Aim of the exercise:
Could you rewrite the entries from the line with "Click the main camera lens" to the line with "tap(706, 219)", swapping "logo" for "emblem" and leaving everything else untouched?

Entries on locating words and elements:
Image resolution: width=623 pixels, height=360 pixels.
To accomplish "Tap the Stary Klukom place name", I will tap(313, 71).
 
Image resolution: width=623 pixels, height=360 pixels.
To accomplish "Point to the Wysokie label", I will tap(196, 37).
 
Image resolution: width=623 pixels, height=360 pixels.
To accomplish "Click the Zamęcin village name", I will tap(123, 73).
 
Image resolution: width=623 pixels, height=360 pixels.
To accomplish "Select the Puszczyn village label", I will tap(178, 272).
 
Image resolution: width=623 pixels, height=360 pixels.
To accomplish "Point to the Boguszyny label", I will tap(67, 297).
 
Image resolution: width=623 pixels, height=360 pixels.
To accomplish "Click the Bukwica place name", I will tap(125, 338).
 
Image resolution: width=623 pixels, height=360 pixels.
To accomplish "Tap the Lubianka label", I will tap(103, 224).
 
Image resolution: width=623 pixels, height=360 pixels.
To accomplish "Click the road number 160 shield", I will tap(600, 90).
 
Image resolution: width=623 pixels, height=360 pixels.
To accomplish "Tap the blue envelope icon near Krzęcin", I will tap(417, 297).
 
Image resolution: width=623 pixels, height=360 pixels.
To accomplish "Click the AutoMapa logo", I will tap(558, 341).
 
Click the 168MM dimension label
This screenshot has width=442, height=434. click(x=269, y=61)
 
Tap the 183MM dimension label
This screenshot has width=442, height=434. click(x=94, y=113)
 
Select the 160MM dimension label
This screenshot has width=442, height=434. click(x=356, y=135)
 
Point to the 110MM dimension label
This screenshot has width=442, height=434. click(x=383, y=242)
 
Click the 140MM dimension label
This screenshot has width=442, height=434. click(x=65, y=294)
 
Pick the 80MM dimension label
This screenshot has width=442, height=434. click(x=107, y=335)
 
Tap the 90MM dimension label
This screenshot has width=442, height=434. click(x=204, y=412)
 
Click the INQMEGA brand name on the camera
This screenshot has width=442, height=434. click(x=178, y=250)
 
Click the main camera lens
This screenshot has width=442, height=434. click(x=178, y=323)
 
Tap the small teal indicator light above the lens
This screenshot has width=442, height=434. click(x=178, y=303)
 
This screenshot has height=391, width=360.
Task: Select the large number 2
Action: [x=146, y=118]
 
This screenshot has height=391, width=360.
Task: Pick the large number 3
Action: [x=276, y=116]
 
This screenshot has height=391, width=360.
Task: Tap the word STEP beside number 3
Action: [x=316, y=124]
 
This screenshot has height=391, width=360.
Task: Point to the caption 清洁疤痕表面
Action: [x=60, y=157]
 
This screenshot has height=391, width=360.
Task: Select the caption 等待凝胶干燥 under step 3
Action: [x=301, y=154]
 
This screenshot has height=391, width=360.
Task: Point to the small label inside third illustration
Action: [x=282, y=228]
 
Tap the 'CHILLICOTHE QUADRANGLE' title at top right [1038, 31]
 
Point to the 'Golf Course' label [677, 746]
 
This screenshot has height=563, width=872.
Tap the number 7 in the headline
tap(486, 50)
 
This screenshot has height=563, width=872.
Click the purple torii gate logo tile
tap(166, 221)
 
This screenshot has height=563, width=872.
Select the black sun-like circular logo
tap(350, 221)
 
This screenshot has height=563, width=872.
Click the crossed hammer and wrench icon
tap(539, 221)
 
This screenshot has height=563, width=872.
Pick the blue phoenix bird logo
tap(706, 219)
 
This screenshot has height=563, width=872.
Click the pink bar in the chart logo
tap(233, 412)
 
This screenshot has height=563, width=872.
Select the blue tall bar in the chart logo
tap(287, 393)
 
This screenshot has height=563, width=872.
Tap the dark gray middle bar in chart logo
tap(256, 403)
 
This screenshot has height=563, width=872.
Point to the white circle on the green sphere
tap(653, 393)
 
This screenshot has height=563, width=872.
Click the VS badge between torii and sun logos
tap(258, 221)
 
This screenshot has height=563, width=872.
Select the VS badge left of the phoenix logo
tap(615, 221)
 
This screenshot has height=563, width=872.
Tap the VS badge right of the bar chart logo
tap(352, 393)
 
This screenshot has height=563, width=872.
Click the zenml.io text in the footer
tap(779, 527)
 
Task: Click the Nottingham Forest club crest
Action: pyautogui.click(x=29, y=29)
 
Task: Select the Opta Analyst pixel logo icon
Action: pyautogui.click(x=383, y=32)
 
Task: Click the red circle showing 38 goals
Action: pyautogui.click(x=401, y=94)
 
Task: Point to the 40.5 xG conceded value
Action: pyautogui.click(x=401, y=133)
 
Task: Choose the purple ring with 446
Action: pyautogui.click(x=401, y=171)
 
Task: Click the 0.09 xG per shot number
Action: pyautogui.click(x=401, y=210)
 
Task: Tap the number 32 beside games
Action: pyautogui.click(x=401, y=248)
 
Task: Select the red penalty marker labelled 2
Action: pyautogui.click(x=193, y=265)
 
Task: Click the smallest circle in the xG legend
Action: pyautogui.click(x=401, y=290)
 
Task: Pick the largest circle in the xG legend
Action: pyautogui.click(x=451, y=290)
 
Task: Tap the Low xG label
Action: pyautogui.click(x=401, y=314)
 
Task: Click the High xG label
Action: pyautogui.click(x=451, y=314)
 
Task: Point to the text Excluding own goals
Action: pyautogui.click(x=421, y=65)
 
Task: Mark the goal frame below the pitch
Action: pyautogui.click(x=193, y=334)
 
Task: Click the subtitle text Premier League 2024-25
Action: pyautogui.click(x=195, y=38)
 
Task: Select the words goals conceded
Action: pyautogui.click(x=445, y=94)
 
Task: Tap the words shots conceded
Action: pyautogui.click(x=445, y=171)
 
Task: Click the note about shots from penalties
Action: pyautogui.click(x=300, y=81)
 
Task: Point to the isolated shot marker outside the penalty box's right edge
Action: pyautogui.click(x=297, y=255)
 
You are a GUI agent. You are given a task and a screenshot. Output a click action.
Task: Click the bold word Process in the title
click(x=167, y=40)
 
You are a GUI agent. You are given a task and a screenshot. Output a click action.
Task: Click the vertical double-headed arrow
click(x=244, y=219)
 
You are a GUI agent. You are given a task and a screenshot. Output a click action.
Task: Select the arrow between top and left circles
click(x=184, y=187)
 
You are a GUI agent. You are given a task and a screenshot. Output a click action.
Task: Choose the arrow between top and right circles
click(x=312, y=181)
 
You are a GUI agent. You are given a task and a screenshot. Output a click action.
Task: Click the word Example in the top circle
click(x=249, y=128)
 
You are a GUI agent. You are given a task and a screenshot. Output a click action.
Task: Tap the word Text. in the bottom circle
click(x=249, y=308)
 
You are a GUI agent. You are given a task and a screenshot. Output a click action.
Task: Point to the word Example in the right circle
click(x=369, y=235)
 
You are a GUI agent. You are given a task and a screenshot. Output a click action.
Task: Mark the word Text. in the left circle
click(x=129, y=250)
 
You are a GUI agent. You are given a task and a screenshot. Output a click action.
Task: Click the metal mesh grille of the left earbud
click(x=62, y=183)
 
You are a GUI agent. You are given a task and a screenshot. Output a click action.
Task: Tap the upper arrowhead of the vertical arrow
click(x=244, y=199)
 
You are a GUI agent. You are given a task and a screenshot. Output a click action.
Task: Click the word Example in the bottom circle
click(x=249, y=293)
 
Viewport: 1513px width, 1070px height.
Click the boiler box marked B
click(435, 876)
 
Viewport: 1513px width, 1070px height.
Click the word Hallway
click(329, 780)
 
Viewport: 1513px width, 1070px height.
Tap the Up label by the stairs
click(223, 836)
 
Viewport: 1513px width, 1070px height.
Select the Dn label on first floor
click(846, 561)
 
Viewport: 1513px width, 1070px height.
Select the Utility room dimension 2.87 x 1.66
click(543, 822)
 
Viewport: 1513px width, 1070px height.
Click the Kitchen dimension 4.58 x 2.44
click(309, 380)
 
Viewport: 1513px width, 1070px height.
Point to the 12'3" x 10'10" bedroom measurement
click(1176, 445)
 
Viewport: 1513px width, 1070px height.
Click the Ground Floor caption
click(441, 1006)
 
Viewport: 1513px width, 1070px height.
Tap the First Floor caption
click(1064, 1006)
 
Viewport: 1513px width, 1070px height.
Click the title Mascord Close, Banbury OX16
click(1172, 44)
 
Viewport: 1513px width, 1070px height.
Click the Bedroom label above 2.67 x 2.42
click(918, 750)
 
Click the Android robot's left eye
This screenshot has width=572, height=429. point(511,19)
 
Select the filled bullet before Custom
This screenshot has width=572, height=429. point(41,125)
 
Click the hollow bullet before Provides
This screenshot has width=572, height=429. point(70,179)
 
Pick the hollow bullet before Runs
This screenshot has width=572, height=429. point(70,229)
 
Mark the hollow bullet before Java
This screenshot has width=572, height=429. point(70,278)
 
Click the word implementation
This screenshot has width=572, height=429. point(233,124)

Output:
Click the main camera lens
This screenshot has width=442, height=434. click(x=178, y=323)
 
Tap the small teal indicator light above the lens
This screenshot has width=442, height=434. click(x=178, y=303)
 
This screenshot has height=391, width=360.
Task: Select the large number 2
Action: [x=146, y=118]
 
This screenshot has height=391, width=360.
Task: Pick the large number 3
Action: [x=276, y=116]
 
This screenshot has height=391, width=360.
Task: Tap the word STEP beside number 3
Action: [x=316, y=124]
 
This screenshot has height=391, width=360.
Task: Point to the caption 清洁疤痕表面
Action: [x=60, y=157]
 
This screenshot has height=391, width=360.
Task: Select the caption 等待凝胶干燥 under step 3
Action: [x=301, y=154]
 
This screenshot has height=391, width=360.
Task: Point to the small label inside third illustration
Action: [x=282, y=228]
 
Tap the 'CHILLICOTHE QUADRANGLE' title at top right [1038, 31]
 
Point to the 'Golf Course' label [677, 746]
 
This screenshot has height=563, width=872.
Tap the number 7 in the headline
tap(486, 50)
 
This screenshot has height=563, width=872.
Click the purple torii gate emblem tile
tap(166, 221)
 
This screenshot has height=563, width=872.
Select the black sun-like circular emblem
tap(350, 221)
 
This screenshot has height=563, width=872.
Click the crossed hammer and wrench icon
tap(539, 221)
 
This screenshot has height=563, width=872.
Pick the blue phoenix bird emblem
tap(706, 219)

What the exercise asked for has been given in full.